For the Wolf
Wolves hold a special place in my heart. They are mystical, misunderstood and magnificent. They have filled my imagination and curiosity throughout my entire life. In fact, my childhood copy of “Julie of the Wolves” is a prized possession.
There is a well-known wolf who passed away in 2020 that is especially dear to me. She was a tough, old alpha female. A “bad-ass,” a friend of mine who follows wolves called her. This wolf’s mother was also a bad-ass. The stories my friend told me about both mother and daughter made us laugh while appreciating their strength and tenacity.
This wolf lived the last part of her life alone. Most of her pack had been killed in inter-pack fighting, which is the most common cause of death in wolves. However, she survived the battles, albeit scarred and broken. But she survived.
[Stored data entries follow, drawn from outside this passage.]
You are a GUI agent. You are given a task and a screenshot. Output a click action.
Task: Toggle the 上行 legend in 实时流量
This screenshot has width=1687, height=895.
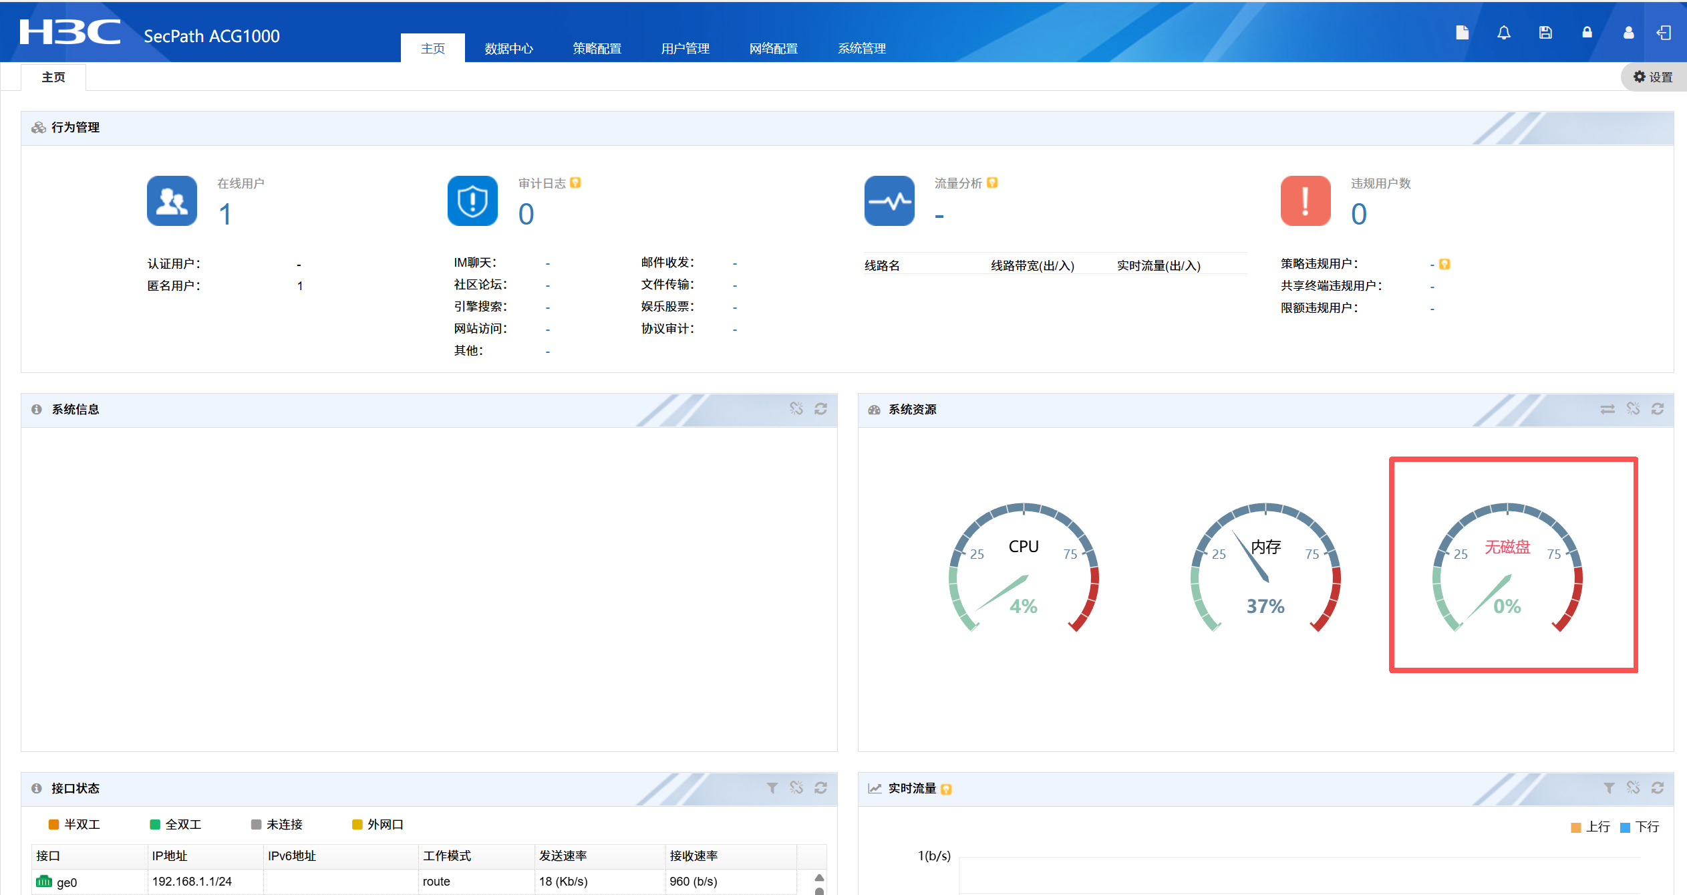click(1590, 827)
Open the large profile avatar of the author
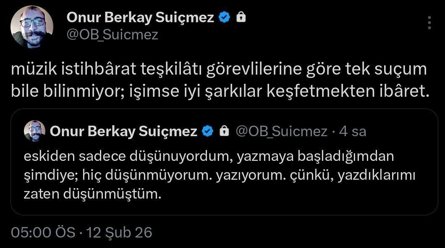This screenshot has height=248, width=445. point(31,27)
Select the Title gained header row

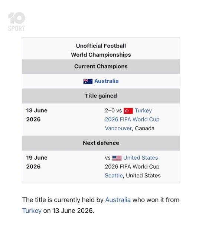(x=101, y=96)
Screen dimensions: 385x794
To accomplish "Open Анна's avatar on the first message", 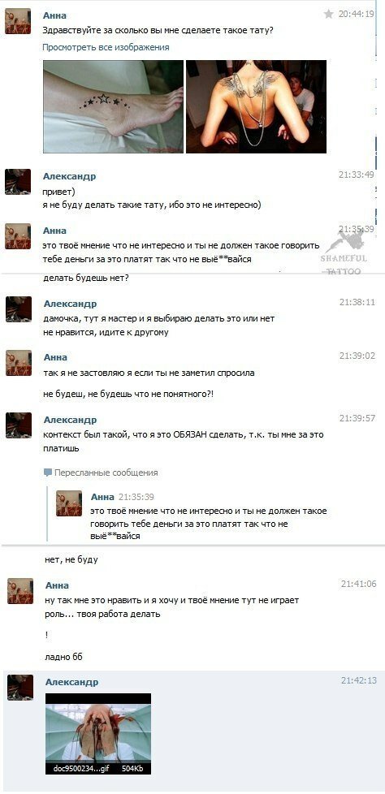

Until last Spring - Spring 2020. We believe she was almost 10 - which is ancient for a wolf. Initial reports were that she “succumbed to her injuries.” Understanding how controversial wolves are to humans, I knew discovering truth would be hard to do. In fact, I heard conflicting stories from everyone I asked who supposedly “knew.” And yet, this wolf persisted in my mind. I kept thinking of her, I couldn’t let her go. So, I did what any intuitive would do, I went to her and asked her what happened.
She showed me things that corroborated some of the details I had learned about her last few months on earth. But then I heard her say “surrender” and felt my body completely relax . I felt like I was floating in water - as if, after jumping in, I had floated up onto my back in a calm lake with no one around. My ears perceived a quiet, similar to being submerged. I continued to float as I heard her repeat “surrender.” Then she released my connection. I sent her gratitude and love while I sat in her lingering presence. I felt very much at peace - not at all how her end-of-life had been described.
A few days after my connection to the wolf, I ran into the friend I mentioned earlier in this post. I was surprised to learn that she had actually found and recovered this wolf’s body for biologists to study further. My friend said that, based on physical evidence and eye-witness accounts, “our” wolf drowned herself in an effort to escape the ongoing harassment by humans who had been pursuing her. My friend said “a bad-ass to the end, she wasn’t about to let anyone take her that didn’t pay her the respect she demanded.”
As she relaying this information to me, I felt my body vibrate as it does when messages resonate. I could feel the wolf acknowledging my friends story while also sharing with me that she was at peace.